A few weeks ago, my favorite soldier retired after a 22-year military career. When we married, I had no idea I would become a military spouse. It wasn’t even a consideration. We started our life together with careers and had two sons. Then, my husband felt called to serve his country and joined the National Guard. He explained to me that he was doubtful about deploying.
That changed after the events following September 11th, 2001, when my husband was deployed to Iraq in 2004. I was learning what it meant to be in a military family, and frankly, I felt confused and bewildered. So many decisions happened swiftly, without discussion or choice, and as a late bloomer military spouse, I felt angry. I felt unprepared.
A Military Homecoming
I remember when he returned home from deployment. I felt anxious and unsure about our relationship with our family. He became increasingly involved in the National Guard. Eventually, he assumed an active-duty full-time position, leaving his former career behind.

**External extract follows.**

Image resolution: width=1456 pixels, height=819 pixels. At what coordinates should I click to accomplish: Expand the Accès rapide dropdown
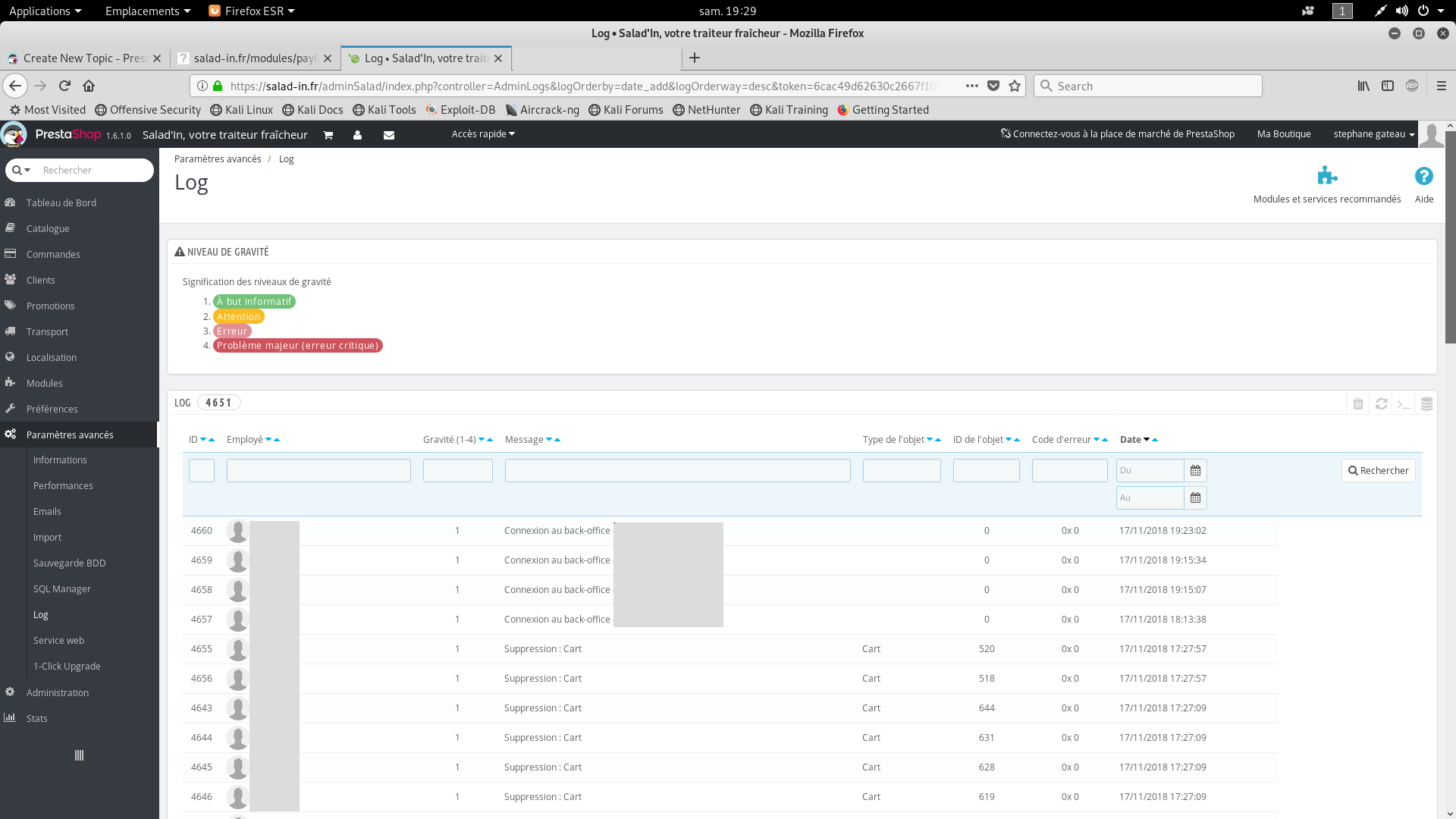click(x=483, y=134)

By this time, I realized that we had begun a new lifestyle. His call to serve required my sacrifice to change careers to make up the difference. He also deployed to the Middle East a second time. I was called to step up as a principal parent and home manager. We felt his absence in our home life through the years.
Finding Our Footing as a Military Family
By the time my husband took on command responsibility, I was more seasoned. I also found ways to serve the military as a professional and volunteer. During these years, I understood more fully what drove my husband to dedicate his life and work to his military mission. I still found myself frustrated at times but no longer angry. I realized that we had become a military family.
Our sons grew into adults and married beautiful women who expressed interest in helping me plan the retirement ceremony reception. However, the wives became very frustrated and angry when plans shifted and changed. At first, I was confused until I remembered how I felt years before. It is sometimes hard to understand when you are not used to military life.
A military family has learned to adapt; to become resilient. We are a military family.
I am pleased to continue to honor military spouses through the TWC spouses retreat program.